Stored data
-=-=-=-=-

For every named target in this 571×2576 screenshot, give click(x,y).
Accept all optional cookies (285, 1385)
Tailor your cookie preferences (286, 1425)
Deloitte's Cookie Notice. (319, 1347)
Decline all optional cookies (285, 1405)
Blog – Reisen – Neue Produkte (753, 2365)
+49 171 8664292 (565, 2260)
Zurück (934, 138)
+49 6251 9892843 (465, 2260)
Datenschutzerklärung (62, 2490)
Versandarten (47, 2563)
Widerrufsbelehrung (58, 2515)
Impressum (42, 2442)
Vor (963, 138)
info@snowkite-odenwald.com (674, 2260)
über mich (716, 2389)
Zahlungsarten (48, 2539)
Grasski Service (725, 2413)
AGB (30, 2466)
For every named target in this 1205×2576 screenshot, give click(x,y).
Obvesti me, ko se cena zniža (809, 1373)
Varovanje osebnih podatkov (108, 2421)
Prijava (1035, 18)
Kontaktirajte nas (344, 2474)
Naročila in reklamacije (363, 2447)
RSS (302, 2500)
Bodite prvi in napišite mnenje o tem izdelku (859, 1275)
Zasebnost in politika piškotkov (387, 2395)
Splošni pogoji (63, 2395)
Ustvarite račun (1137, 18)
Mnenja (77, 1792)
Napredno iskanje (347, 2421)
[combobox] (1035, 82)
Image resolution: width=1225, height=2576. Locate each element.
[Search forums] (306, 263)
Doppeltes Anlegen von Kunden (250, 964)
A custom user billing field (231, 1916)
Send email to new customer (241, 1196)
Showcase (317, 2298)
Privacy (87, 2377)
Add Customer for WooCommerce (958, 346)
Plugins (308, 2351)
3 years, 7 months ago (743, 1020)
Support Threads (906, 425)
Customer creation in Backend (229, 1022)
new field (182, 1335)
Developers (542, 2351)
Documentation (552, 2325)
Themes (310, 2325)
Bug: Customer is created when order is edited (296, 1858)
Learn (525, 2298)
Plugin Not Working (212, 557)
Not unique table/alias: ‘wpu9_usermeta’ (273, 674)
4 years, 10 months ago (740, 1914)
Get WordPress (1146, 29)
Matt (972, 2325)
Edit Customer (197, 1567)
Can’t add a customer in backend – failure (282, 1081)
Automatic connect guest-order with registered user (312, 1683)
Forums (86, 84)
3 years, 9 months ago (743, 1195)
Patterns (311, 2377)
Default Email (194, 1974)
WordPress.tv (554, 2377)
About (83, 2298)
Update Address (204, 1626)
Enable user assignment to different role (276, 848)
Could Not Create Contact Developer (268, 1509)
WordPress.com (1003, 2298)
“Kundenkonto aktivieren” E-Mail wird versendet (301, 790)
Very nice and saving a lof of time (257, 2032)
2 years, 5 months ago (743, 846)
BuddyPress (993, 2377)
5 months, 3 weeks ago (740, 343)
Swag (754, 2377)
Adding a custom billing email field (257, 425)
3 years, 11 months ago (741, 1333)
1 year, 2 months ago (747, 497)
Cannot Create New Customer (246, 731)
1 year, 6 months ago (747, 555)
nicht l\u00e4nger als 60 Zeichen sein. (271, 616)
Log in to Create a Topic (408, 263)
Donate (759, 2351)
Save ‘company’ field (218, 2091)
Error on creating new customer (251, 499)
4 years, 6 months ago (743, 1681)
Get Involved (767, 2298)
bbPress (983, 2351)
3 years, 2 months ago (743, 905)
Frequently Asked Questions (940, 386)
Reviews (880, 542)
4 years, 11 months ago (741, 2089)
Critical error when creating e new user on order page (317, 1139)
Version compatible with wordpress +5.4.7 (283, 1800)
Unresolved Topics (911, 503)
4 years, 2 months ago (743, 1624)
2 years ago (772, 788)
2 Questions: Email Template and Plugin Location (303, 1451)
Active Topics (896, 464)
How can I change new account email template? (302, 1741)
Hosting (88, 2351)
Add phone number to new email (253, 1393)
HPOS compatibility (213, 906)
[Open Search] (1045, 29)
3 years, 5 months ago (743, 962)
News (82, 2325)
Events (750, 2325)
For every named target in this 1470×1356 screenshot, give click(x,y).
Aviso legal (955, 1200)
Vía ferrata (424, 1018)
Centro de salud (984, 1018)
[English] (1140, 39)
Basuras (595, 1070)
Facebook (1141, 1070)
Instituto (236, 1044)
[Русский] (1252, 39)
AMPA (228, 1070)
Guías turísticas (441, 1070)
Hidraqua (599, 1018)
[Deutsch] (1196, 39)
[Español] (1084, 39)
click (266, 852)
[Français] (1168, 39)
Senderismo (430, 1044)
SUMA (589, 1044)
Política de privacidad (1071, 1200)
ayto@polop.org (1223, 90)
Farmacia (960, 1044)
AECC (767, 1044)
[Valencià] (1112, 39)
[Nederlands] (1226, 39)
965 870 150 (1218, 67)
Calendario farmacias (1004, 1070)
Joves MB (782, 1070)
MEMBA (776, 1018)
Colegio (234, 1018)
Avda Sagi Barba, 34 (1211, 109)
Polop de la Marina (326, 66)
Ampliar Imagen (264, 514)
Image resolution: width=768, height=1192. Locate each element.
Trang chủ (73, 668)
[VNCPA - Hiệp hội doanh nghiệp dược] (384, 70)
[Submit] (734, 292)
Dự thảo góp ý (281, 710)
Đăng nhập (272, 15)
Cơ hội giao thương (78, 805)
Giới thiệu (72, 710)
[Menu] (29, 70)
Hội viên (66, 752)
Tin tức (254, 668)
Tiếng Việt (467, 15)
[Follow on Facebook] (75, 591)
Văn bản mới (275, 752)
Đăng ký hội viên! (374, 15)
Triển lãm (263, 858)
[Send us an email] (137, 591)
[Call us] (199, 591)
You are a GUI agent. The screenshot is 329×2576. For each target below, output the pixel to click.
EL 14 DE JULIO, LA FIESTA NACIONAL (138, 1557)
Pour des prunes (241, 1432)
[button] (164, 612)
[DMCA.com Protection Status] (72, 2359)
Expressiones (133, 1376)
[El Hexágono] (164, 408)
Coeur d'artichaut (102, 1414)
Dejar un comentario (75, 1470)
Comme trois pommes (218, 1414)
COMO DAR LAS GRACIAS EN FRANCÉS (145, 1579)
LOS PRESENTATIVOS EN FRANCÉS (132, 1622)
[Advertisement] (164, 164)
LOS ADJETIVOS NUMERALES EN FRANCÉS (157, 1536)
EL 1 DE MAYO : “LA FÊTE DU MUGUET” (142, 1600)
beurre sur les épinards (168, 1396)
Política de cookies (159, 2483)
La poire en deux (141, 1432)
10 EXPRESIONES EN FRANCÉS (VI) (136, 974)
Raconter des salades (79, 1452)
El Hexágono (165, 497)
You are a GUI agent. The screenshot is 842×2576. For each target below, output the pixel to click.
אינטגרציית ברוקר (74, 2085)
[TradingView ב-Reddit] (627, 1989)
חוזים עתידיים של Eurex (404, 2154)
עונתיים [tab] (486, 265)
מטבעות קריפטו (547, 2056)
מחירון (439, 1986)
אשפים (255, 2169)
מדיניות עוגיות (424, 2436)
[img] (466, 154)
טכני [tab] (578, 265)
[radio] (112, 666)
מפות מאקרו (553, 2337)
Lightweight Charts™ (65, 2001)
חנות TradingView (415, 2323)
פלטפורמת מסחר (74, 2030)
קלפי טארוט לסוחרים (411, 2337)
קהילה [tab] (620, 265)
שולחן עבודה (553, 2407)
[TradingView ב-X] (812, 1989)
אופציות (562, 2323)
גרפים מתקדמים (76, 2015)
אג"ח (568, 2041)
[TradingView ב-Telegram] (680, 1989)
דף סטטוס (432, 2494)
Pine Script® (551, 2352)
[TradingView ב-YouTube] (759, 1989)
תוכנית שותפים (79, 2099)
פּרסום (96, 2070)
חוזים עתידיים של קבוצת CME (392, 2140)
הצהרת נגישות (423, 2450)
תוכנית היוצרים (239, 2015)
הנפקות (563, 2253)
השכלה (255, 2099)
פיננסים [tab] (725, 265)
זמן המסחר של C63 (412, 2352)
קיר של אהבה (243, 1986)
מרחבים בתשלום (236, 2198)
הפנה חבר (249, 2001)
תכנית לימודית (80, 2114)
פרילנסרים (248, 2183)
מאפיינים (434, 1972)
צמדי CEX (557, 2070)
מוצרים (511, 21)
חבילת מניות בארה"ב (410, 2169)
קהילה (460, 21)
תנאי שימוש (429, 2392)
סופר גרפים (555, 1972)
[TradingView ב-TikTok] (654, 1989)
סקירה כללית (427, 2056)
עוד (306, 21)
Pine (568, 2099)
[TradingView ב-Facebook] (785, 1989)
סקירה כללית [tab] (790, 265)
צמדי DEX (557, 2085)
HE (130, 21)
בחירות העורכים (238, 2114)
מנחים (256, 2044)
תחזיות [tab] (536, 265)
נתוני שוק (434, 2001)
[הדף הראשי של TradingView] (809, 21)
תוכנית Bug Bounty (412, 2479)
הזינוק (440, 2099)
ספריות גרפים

-=-=-=-=-

• [WHAT THE EXERCISE ASKS]
Begin at the first line of the records above and quote every line verbatim through the one that contains "WordPress.com (1003, 2298)".

• [WRITTEN ANSWER]
For every named target in this 571×2576 screenshot, give click(x,y).
Accept all optional cookies (285, 1385)
Tailor your cookie preferences (286, 1425)
Deloitte's Cookie Notice. (319, 1347)
Decline all optional cookies (285, 1405)
Blog – Reisen – Neue Produkte (753, 2365)
+49 171 8664292 (565, 2260)
Zurück (934, 138)
+49 6251 9892843 (465, 2260)
Datenschutzerklärung (62, 2490)
Versandarten (47, 2563)
Widerrufsbelehrung (58, 2515)
Impressum (42, 2442)
Vor (963, 138)
info@snowkite-odenwald.com (674, 2260)
über mich (716, 2389)
Zahlungsarten (48, 2539)
Grasski Service (725, 2413)
AGB (30, 2466)
For every named target in this 1205×2576 screenshot, give click(x,y).
Obvesti me, ko se cena zniža (809, 1373)
Varovanje osebnih podatkov (108, 2421)
Prijava (1035, 18)
Kontaktirajte nas (344, 2474)
Naročila in reklamacije (363, 2447)
RSS (302, 2500)
Bodite prvi in napišite mnenje o tem izdelku (859, 1275)
Zasebnost in politika piškotkov (387, 2395)
Splošni pogoji (63, 2395)
Ustvarite račun (1137, 18)
Mnenja (77, 1792)
Napredno iskanje (347, 2421)
[combobox] (1035, 82)
Image resolution: width=1225, height=2576. Locate each element.
[Search forums] (306, 263)
Doppeltes Anlegen von Kunden (250, 964)
A custom user billing field (231, 1916)
Send email to new customer (241, 1196)
Showcase (317, 2298)
Privacy (87, 2377)
Add Customer for WooCommerce (958, 346)
Plugins (308, 2351)
3 years, 7 months ago (743, 1020)
Support Threads (906, 425)
Customer creation in Backend (229, 1022)
new field (182, 1335)
Developers (542, 2351)
Documentation (552, 2325)
Themes (310, 2325)
Bug: Customer is created when order is edited (296, 1858)
Learn (525, 2298)
Plugin Not Working (212, 557)
Not unique table/alias: ‘wpu9_usermeta’ (273, 674)
4 years, 10 months ago (740, 1914)
Get WordPress (1146, 29)
Matt (972, 2325)
Edit Customer (197, 1567)
Can’t add a customer in backend – failure (282, 1081)
Automatic connect guest-order with registered user (312, 1683)
Forums (86, 84)
3 years, 9 months ago (743, 1195)
Patterns (311, 2377)
Default Email (194, 1974)
WordPress.tv (554, 2377)
About (83, 2298)
Update Address (204, 1626)
Enable user assignment to different role (276, 848)
Could Not Create Contact Developer (268, 1509)
WordPress.com (1003, 2298)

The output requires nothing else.